[PATCH] D60242: Add IR support, ELF section and user documentation for partitioning feature.

ben via Phabricator via llvm-commits llvm-commits at lists.llvm.org
Mon Apr 8 07:49:49 PDT 2019


bd1976llvm added a comment.

In D60242#1456509 <https://reviews.llvm.org/D60242#1456509>, @pcc wrote:

> In D60242#1456022 <https://reviews.llvm.org/D60242#1456022>, @bd1976llvm wrote:
>
> > Hi Peter,
> >
> > I really like the concept. I had some nebulous concerns when I read the RFC; but, I didn't comment as I couldn't think of any alternatives to what you were proposing. What I am writing here is still not fully formed.. so feel free to ignore if it is unhelpful.
> >
> > My main concern is that this is supporting a rare usecase and I don't really like the idea of adding complexity to the core tools for niche cases.
> >
> > I feel like it would be better if this could be implemented via post-processing in some way; outside of the core tools.
> >
> > Some aspect of this, like the linker being able to report all of the functions reachable from  a given set of entry points, are of general utility though.
> >
> > I wonder if there is any scope for implementing something different along the lines of:
> >
> > 1. Do an initial link.
> > 2. Analyse the resulting elf and report all of the functions in each partition.
> > 3. Do another link but this time provide an ordering file so that all of the functions for each partition are placed contiguously.
> > 4. Extract the functions for each partition, apart form the first, into a partition file which also contains metadata specifying the address range.
> > 5. Write zeros over all of the functions apart from those in the main partition and then compress the executable (saving the file space).
> > 6. A loader extension patches in the missing functions for each partition when needed.
>
>
> Hi Ben, thanks for the feedback. I shared a similar concern around complexity, but I don't see any reasonable alternatives to implementing this directly in the linker.
>
> Your idea of using orderfiles is interesting, but I see at least two showstopper problems with it. The first is that it is incompatible with range extension thunks. Imagine that you have one main partition and two loadable partitions. An orderfile is used to sort the main partition's sections before partition 1's sections before partition 2's sections. We're going to split partition 1 and partition 2 into separate files, but the linker doesn't know that, so it may place a range extension thunk in the middle of partition 1's sections and have partition 2 call it. Now at runtime we will crash if partition 2 is loaded without partition 1 and it tries to call one of the range extension thunks in partition 1. We might be able to work around this issue somehow by telling the linker where the partition boundaries are, but at that point since the linker needs to know how you're going to split the file up anyway it might as well actually split it up for you.
>
> The second is that replacing parts of the file with zeros and compressing it isn't always useful from a size perspective; in many cases it's the uncompressed size that matters because that's what takes up storage space on the device. One might consider uncompressing the code at program startup but that leads to other problems: it slows down startup and prevents the kernel from paging out the pages containing the uncompressed code.
>
> I also see other problems that aren't showstoppers but are still significant:
>
> - We're leaving some of the binary size gains on the table because we can't move exception-handling sections, dynamically relocatable sections (e.g. vtables) or symbol tables.
> - Since we aren't splitting the symbol table the solution is more error prone since there's nothing stopping someone from dlsym'ing a symbol in an unloaded partition.
> - This requires linking multiple times, which will slow down linking and hurt developer productivity, but the problem is made worse when (full) LTO is being used since we'll need to do LTO multiple times.

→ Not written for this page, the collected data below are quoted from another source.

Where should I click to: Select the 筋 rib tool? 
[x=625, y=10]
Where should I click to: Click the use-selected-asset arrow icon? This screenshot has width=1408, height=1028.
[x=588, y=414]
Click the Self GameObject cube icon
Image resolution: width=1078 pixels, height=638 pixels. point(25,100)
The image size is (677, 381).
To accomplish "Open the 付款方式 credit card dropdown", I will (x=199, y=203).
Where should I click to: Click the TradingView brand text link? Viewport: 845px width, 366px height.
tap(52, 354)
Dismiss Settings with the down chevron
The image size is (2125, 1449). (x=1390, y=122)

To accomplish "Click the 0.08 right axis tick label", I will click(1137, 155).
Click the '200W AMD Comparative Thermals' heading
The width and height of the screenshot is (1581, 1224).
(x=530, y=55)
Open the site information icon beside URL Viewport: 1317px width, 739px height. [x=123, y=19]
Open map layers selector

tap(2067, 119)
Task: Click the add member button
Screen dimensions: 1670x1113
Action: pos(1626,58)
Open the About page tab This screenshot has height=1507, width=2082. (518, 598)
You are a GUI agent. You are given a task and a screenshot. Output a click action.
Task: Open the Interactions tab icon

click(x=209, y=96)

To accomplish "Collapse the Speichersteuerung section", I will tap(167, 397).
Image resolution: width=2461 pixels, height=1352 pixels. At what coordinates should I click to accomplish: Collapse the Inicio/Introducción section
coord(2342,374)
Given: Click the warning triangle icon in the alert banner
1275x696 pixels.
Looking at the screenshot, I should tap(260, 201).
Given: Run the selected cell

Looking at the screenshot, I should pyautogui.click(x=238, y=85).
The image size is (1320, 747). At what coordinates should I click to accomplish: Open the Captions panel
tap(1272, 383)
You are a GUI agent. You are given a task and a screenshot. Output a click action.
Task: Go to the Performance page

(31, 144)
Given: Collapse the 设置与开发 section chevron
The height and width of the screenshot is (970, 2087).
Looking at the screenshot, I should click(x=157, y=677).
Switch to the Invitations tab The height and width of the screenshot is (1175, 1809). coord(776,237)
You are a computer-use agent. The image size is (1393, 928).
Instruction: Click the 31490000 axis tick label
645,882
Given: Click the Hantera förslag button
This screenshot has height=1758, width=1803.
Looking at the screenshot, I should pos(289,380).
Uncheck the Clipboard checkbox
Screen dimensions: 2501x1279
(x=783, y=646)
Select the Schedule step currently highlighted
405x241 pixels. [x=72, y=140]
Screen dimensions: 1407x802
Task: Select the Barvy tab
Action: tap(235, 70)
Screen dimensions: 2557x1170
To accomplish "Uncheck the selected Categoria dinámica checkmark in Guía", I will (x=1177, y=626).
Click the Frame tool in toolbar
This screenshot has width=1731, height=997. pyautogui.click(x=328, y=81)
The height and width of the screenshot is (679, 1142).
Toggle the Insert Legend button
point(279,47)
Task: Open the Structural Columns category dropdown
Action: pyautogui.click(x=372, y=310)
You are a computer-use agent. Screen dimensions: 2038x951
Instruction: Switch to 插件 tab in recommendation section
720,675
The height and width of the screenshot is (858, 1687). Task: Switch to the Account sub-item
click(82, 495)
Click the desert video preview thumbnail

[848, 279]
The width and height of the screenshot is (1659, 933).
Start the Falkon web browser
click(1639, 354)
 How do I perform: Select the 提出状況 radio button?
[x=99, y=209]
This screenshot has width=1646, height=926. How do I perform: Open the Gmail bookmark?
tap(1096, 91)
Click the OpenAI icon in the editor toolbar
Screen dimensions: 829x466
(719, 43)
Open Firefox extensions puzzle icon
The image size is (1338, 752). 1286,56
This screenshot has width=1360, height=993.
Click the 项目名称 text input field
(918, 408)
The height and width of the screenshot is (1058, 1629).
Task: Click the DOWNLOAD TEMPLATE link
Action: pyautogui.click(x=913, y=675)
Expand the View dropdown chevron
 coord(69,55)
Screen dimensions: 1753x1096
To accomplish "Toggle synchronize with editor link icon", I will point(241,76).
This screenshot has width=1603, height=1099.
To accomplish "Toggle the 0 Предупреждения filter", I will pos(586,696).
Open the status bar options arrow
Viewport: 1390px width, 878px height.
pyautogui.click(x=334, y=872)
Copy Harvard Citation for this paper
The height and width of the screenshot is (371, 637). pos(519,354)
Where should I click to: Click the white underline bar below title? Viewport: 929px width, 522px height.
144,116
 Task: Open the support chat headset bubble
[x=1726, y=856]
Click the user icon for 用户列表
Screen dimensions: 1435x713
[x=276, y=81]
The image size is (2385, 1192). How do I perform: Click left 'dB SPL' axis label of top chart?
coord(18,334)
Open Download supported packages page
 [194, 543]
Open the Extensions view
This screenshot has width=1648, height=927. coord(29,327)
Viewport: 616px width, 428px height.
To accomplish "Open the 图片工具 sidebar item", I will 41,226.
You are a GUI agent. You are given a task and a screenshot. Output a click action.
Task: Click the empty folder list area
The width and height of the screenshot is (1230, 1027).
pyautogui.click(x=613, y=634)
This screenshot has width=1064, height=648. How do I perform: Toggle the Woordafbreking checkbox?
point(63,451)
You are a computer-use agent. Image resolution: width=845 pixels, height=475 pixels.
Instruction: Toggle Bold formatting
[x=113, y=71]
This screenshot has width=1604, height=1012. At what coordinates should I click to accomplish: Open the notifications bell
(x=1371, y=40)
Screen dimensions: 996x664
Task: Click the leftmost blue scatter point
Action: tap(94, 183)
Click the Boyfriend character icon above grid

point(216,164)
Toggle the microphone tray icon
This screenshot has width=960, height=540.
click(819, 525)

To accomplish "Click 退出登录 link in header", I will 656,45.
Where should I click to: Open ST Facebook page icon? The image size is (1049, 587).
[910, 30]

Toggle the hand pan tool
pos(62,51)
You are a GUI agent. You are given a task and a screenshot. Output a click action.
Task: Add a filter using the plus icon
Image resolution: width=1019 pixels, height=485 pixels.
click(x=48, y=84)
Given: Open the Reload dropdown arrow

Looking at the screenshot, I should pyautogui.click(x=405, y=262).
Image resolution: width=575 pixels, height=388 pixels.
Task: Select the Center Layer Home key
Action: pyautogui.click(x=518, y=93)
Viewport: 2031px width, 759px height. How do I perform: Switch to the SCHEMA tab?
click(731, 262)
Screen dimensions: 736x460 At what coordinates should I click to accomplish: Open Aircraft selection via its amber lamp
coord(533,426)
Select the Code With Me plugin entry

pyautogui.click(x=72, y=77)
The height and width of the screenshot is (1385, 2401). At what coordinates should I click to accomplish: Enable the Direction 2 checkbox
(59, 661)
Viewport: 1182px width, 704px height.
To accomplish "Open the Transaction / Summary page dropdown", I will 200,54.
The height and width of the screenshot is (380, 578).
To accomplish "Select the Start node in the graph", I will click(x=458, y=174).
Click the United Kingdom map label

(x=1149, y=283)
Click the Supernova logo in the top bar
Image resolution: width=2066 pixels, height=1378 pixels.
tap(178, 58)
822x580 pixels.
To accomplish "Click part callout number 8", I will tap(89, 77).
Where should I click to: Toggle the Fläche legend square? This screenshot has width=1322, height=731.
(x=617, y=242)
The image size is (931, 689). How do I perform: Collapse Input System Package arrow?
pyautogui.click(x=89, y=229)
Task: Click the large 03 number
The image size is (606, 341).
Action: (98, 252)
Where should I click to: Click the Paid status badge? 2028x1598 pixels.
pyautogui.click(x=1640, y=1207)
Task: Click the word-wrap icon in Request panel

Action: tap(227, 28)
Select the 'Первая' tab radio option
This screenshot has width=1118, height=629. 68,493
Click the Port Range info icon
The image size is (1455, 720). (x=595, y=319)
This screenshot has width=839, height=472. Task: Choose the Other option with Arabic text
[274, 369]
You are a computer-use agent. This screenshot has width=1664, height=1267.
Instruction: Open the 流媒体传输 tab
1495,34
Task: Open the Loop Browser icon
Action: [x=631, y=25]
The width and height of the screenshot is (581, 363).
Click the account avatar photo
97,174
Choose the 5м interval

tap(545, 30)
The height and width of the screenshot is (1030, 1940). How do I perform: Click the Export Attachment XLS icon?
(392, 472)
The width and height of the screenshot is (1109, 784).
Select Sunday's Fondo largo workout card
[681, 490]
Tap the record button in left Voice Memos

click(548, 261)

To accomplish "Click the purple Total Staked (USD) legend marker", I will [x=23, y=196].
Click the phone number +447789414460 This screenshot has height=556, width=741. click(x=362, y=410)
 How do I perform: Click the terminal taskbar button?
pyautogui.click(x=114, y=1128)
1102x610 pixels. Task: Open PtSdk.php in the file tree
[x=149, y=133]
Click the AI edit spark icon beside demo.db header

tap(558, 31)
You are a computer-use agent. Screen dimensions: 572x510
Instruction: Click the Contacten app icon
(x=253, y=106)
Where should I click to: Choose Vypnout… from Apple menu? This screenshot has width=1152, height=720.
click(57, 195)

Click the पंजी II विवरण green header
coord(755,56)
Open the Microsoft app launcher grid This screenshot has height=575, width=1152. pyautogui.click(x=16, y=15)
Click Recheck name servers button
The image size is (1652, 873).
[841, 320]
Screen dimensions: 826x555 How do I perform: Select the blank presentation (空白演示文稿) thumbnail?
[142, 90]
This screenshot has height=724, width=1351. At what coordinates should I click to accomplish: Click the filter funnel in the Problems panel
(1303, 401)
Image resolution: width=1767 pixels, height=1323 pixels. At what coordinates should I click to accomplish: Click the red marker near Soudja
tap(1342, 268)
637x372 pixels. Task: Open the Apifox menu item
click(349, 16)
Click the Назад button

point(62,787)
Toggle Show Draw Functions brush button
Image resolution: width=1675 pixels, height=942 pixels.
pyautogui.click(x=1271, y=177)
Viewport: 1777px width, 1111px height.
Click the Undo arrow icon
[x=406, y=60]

Thanks for considering this carefully. IMO most of your concerns could be accepted as reasonable limitations to keep the feature out of the linker. We could probably deal with the points that you raised with the compression scheme somehow (e.g. some horrible scheme that adjusts the existing program headers and adds an additional bss one, similar to your original proposal but done by post processing). However, I think your point about thunks is a hard showstopper. We would need a much more expressive means of controlling the linkers placement of things (than the current ordering files, linker scripts, --section-start etc..) in order to create a layout that would be amenable to post processing; and, as you hinted at, this would be just as much work (or more) than just getting the linker to do the splitting up.

Given the above, I am happy with the implementation.